At the shelter Mary had a long chat with a number of the women, many if not most were foreign some coming as far away as Bangladesh. And it's the usual story with women in a foreign country, with limited knowledge of the culture and the language being mistreated. Jordan is not the only country where "import-wives" risk being treated worse than dogs. That's a global problem. And the stories were just as well known as they were horrific.
The centre is working closely with the Danish organisation KVINFO. (For: KVinde INFOrmation = information for women).
Later on the delegation visited a ressource centre which offer financial support to Syrian refugees. As mentioned in my note below many Syrian refugees can't even find room in the rapidly expanding refugee camps, but must fend for themselves. Among the refugees they met here and whose stories they learned about was 80 year old Aysha, who wept at Mary's shoulder. All in all a sobering experience!

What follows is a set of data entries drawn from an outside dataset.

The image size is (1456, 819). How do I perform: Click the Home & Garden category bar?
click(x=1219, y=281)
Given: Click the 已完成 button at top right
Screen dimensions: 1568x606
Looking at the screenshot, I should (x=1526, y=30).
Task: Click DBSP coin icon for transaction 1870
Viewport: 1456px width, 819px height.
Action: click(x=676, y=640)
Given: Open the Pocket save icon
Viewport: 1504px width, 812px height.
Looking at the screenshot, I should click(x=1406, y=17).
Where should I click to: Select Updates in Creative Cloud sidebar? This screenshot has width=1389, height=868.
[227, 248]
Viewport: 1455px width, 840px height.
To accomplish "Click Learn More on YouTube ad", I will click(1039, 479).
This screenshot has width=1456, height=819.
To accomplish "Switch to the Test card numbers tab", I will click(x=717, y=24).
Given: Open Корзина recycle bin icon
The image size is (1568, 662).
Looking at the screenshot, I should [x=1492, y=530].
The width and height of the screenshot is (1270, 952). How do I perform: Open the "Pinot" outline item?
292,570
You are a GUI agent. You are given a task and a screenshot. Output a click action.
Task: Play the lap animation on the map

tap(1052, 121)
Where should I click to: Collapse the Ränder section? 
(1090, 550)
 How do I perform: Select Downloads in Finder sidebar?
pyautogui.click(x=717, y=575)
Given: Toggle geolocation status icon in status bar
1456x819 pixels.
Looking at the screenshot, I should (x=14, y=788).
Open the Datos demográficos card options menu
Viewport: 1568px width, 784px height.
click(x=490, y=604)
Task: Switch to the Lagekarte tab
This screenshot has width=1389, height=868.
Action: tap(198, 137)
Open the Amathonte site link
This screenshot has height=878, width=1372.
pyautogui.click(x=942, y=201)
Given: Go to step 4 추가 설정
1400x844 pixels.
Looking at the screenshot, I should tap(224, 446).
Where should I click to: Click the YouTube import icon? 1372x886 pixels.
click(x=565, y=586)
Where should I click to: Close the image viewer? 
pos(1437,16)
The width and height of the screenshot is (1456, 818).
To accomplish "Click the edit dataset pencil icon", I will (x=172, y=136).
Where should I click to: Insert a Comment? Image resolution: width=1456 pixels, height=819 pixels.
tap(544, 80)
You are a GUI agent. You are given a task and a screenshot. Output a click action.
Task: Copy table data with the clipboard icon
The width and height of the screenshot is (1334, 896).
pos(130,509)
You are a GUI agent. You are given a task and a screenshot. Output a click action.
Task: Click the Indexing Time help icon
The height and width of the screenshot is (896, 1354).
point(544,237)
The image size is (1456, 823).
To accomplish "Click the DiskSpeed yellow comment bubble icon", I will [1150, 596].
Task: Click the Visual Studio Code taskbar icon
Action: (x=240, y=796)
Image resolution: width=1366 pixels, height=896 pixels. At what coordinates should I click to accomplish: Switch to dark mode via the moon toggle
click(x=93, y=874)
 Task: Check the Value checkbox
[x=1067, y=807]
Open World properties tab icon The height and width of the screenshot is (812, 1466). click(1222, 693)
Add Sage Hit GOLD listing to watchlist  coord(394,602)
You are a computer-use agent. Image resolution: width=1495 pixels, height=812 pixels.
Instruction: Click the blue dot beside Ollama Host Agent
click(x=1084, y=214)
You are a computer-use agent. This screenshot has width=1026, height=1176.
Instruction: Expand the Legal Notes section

The visit ended with a visit to the Jordanian Ministry for Development and the Foreign Ministry where Mary had lunch with the Foreign Minister, Nasser Joudeh.
- To my surprise Mary did not meet members of the JRF, but perhaps they have a different set of protocols?
The interview follow in the second part.
(*) Danish Refugee Council and Danish Red Cross are among the very few relief organisations allowed to work inside Syria. - Which makes it an even more brilliant idea that the Danish government still to this moment appear willing to take part in a military action against Syria. Because we all know that bombs are much more helpful for civilians than relief organisations...
(**) I understand that only one fifth of the Syrian refugees in Jordan live in camps. The rest live with relatives, are housed privatly, live in rented homes or simply living in the streets.
I love work, it absolutely fascinates me. I can sit for hours looking at people working.